== What is being asked ==
Nothing in the entries may change when they are transcribed.

== Material for the task ==

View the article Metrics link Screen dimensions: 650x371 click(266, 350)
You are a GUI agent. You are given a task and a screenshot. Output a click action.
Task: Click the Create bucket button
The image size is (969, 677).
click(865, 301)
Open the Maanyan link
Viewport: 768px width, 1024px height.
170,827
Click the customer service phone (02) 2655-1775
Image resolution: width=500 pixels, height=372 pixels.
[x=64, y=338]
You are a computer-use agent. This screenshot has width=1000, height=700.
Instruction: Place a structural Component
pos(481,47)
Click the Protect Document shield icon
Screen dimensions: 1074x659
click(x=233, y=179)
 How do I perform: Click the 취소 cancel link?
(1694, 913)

== Answer area ==
View the article Metrics link Screen dimensions: 650x371 click(266, 350)
You are a GUI agent. You are given a task and a screenshot. Output a click action.
Task: Click the Create bucket button
The image size is (969, 677).
click(865, 301)
Open the Maanyan link
Viewport: 768px width, 1024px height.
170,827
Click the customer service phone (02) 2655-1775
Image resolution: width=500 pixels, height=372 pixels.
[x=64, y=338]
You are a computer-use agent. This screenshot has width=1000, height=700.
Instruction: Place a structural Component
pos(481,47)
Click the Protect Document shield icon
Screen dimensions: 1074x659
click(x=233, y=179)
 How do I perform: Click the 취소 cancel link?
(1694, 913)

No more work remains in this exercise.